As a child, she abandoned viola lessons in favor of the piano; at 12 she insisted on becoming a professional volleyball player – “I was so bad”, she says – then at 14 she studied psychology.

Estrada was 16 when she was accepted into Xalapa’s university jazz program; therefore, she accepted that music was simply her destiny.

“We all have our little rebellions,” she says. “But as I got older, it was less about being against the grain and more about satisfying my curiosity.”

Although Estrada plays a multitude of instruments, she especially loves her Venezuelan cuatro, a compact four-string descendant of the Renaissance-era Spanish guitar. His technique derives from the art of Mexican son jarocho, a style of folk music originating in Veracruz, characterized by the simultaneous strumming of stringed instruments such as harps and guitars. (The most popular son jarocho song in history? Ritchie Valens’ 1958 rock ‘n’ roll hit, “La Bamba.”)

“When I think of his jarocho, I think of the community,” she says. “We share songs about earth, about family, about sadness. We sing about the things we share with other people. It’s the same thing that drew me to jazz – sharing a space with others for your feelings, for expression.

In 2016, at the age of 19, she took a life-changing trip to New York to riff with jazz guitarist Charlie Hunter, recognized collaborator of Frank Ocean, D’Angelo and Norah Jones. Their sessions eventually evolved into a 2017 Latin jazz fusion album, “Lo Sagrado.” The following year, Estrada released a four-song solo EP titled “Primeras Canciones”.

She then performed sold-out shows in Mexico, where she collaborated with influential artists like Natalia Lafourcade and Julieta Venegas.
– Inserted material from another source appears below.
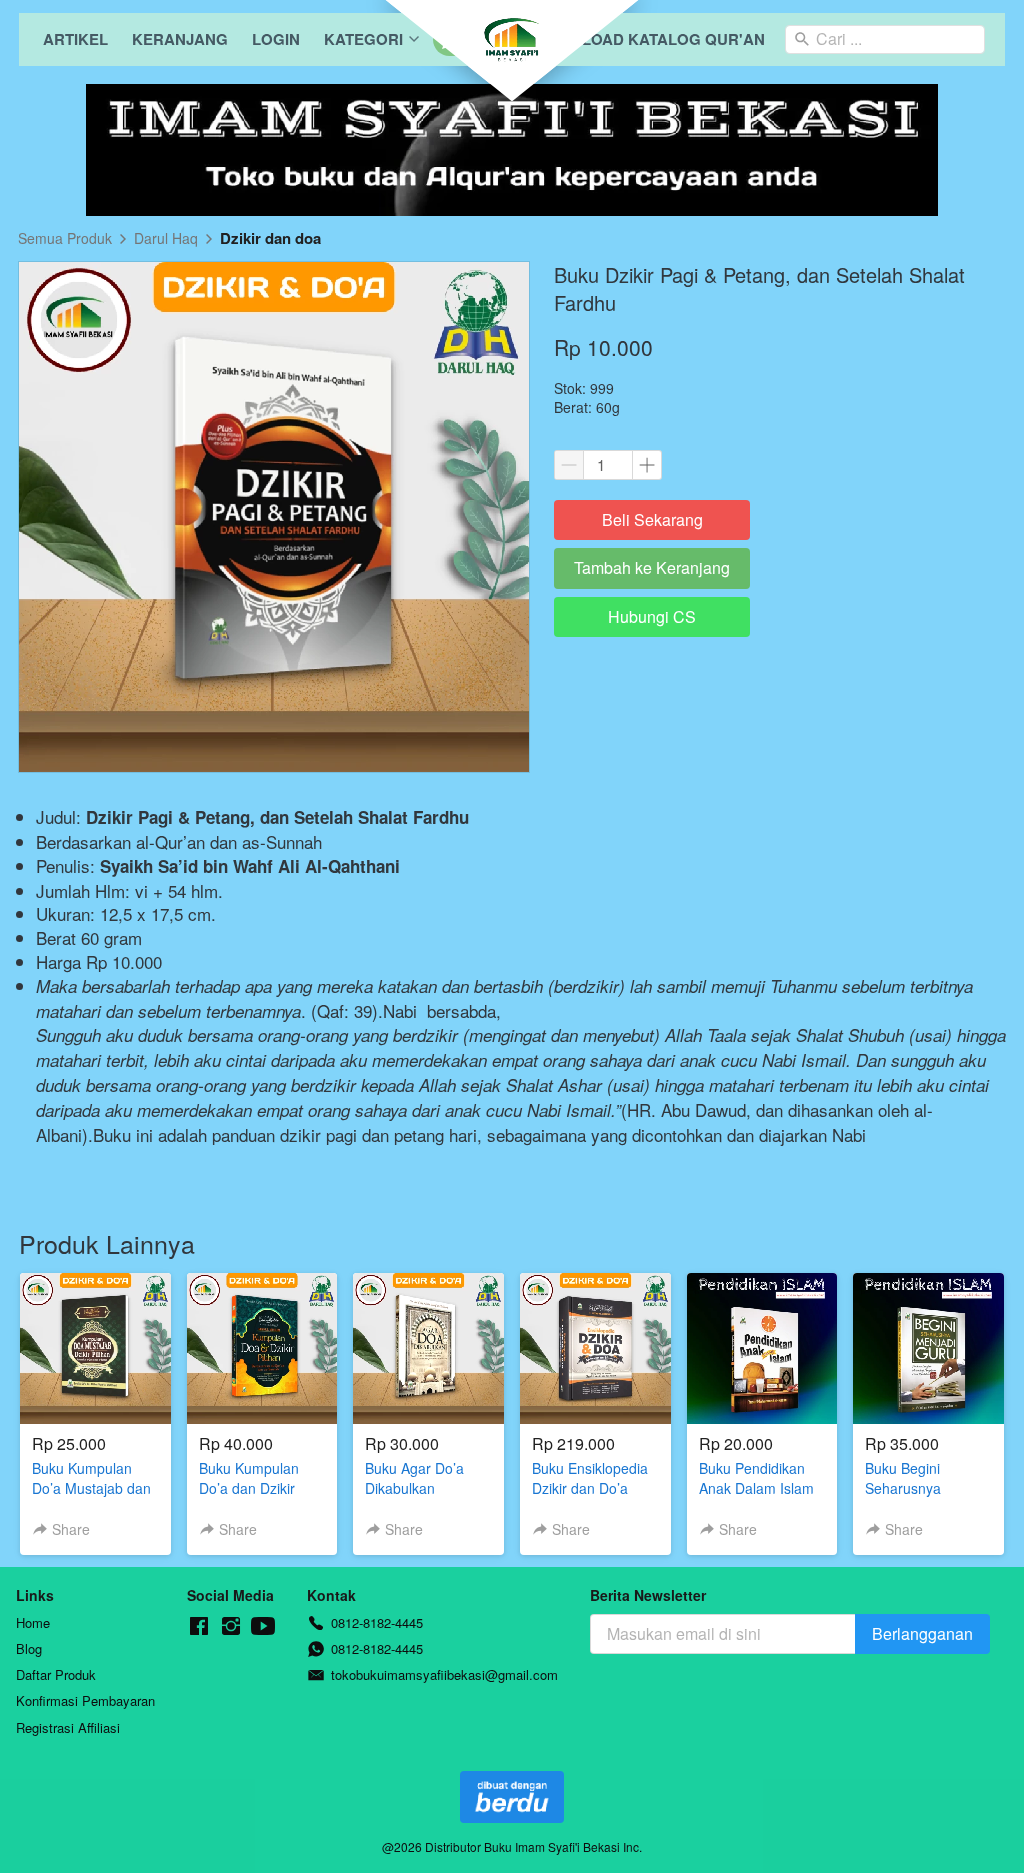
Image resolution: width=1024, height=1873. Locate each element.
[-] (199, 1626)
Estrada landed in New York in February 2020, when she signed a deal with Glassnote Records, with the promise of a debut album to be released before the end of the year.

The pandemic delayed the release cycle by two years.

“Most of those songs on ‘Marchita’ were written four or five years ago,” Estrada explains. “It can be weird to sing about a heartbreak from so long ago, but singing it on this tour, I really feel like I’m celebrating everything I’ve learned. “

Aside from the delicate strumming of the cuatro, a procession of percussive strikes or the occasional cathartic sighs of a string quartet, “Marchita” is sober in its instrumentation – which, in turn, fortifies even the slightest inflection of the voice. of Estrada. Sung in Spanish, its verses rise and bloom like wild flowers, spreading out in an otherwise restrained mood.

“We decided that playing with a full band or orchestra would be too informative,” says Estrada, who recorded under producer Gustavo Guerrero, guitarist for Lafourcade’s band.

“[Guerrero] I thought I had to give my words more air,” Estrada says. “Like in my song ‘Casa’, I sing about my aging parents and what they will leave behind…and the strings express those feelings too, but in their own language. Sometimes a sound is just a noise, but sometimes, like when you hear a door slam, you understand its meaning without words. We give each other the space to talk.”

Now that she’s safe on the other side, what’s the silver lining of grief she sings?

“If anything, I realized how much I had to fight for my happiness,” she says. “In love, in life, in this capitalist world we live in. You have to defend your happiness. It’s the only way to get there.